Reprinted from Gush Shalom
The service is by definition a central pillar of the Israeli occupation. It is admired by (Jewish) Israelis, feared by Palestinians, respected by security professionals everywhere. The occupation could not exist without it.
And here is the paradox: once the chiefs of the service leave their jobs, they become spokesmen for peace. How come?
Actually, there is a logical explanation. Shin Bet agents are the only part of the establishment which comes into real, direct, daily contact with the Palestinian reality. They interrogate Palestinian suspects, torture them, try to turn them into informers. They collect information, penetrate the most remote parts of Palestinian society. They know more about the Palestinians than anybody else in Israel (and perhaps in Palestine, too).
The intelligent among them (intelligence officers can indeed be intelligent, and often are) also think about what they become aware of. They come to conclusions that evade many politicians: that we are faced with a Palestinian nation, that this nation will not disappear, that the Palestinians want a state of their own, that the only solution to the conflict is a Palestinian state next to Israel.
And so we see a strange phenomenon: upon leaving the service, the Shin Bet chiefs, one after another, become outspoken advocates of the "two-state solution."
The same is happening to the chiefs of the Mossad, Israel's external intelligence service.
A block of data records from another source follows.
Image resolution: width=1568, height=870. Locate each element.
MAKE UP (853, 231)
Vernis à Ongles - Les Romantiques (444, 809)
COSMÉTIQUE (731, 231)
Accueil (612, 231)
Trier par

Their main job its to fight against the Arabs in general, and the Palestinians in particular. Yet the moment they leave the service, they become advocates of the two-state solution, in direct contradiction to the policy of the Prime Minister and his government.
ALL PERSONNEL of the two secret services are, well -- secret. All except the chiefs.
(This is my achievement. When I was a member of the Knesset, I submitted a bill which stipulated that the name of the service chiefs be made public. The bill was rejected, of course, like all my proposals, but soon after the Prime Minister decreed that the names of the chiefs be indeed made public.)
Some time ago, Israeli TV showed a documentary called "The Doorkeepers," in which all the living ex-chiefs of the Shin-Bet and the Mossad were asked about the solutions to the conflict.
All of them, with different levels of intensity, advocated peace based on the "two-state solution." They expressed their opinion that there will be no peace unless the Palestinians achieve a national state of their own.
At the time, Tamir Pardo was the chief of the Mossad and could not express opinions. But since early 2016, he is again a private person. This week he opened his mouth in public for the first time.
As his name suggests, Pardo is a Sephardic Jew, born 63 years ago in Jerusalem. His family came from Turkey, where many Jews found refuge after the expulsion from Spain 525 years ago. So he does not belong to the "Ashkenazi elite" which is so detested by the "Oriental" part of Jewish-Israeli society.